Sorry, ale Polacy nie mają ani krzty klasy i elegancji, powinni coś z tym zrobić.
Kto kto widział, by pisać gościom na zaproszeniach na wesele, że chcecie kasy zamiast prezentu i coś tam zamiast kwiatów? To dobra wola gości, by wam coś przynieść, a nie obowiązek, tylko ostatni prymityw mógłby się kogoś dopraszać o kasę.
W innych krajach tylko ludzie z nizin społecznych (nazywani tam hołotą) oczekują pieniędzy jako prezentu ślubnego, niech wam da to coś do myślenia.
Potem patrzenie, kto ile dał ,i czy ta osoba „zapłaciła” za swoje miejsce na weselu, bo według Polaków niby „wypada”. Nic nie wypada,
ucywilizujcie się, bo normalizucjecie chamstwo i brak zasad.
WSTYD!!!!
26
7
„Zamiast kwiatów przynieś winko bo rok po ślubie już nie będę tak szczęśliwy jak dzisiaj z moją już wtedy nadwagową świnką”
Cała ta impreza ślub, wesele i poprawiny kosztuje od chuja albo i więcej. Każdy wyciąga łapę po kasę: ksiądz co łaska ale nie mniej niż kilkaset złotych, kościelny za rozwinięcie czerwonego chodnika, po którym będzie stąpać młoda para, organista-onanista za zagranie marsza weselnego, kierowca jeśli młodzi chcą jechać wypasioną limuzyną, muzykanci na weselu za zagranie kawałka na zamówienie, kelner za przyniesienie nadliczbowej, nadmiarowej wódki, policjant nakładając mandat za ciągnięcie na lince pustych puszek za limuzyną młodych albo lalkę na masce przed przednią szybą jeśli jest złośliwym służbistą i dziesiątki innych wydatków.
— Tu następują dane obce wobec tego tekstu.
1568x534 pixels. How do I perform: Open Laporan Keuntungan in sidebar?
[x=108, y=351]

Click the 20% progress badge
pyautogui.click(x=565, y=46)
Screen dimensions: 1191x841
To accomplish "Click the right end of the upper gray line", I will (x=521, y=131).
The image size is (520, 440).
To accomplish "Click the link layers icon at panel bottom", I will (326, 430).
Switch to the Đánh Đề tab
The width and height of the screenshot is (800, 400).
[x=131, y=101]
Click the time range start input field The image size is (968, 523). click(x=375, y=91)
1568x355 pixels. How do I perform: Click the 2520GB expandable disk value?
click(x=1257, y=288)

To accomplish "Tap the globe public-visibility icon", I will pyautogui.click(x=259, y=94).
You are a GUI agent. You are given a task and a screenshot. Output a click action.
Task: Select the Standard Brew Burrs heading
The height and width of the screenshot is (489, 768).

Skąd kurwa młodzi i rodzice młodych mają na to wszystko brać? Może kredycik w banku na lichwiarski procent aby młodzi weszli na nową drogę życia od razu z długami? Przecież nie każda młoda para sra pieniędzmi.
Dlatego przyjęło sie w Polsce obdarowywanie młodych kasą aby poniesione koszty częściowo lub całkowicie zwróciły się a może i starczyło na podróż poślubną. Każdy daje ile może, nie ma przymusu dawania określonej kwoty.
Natomiast pisanie na zaproszeniach prośby o kasę zamiast prezentów jest nietaktem, ponieważ goście weselni sami wiedzą, że młodym najbardziej potrzebna jest kasa a nie prezenty, chyba że prezentem jest wypasiona willa, ferrari nówka sztuka albo chociażby mieszkanie.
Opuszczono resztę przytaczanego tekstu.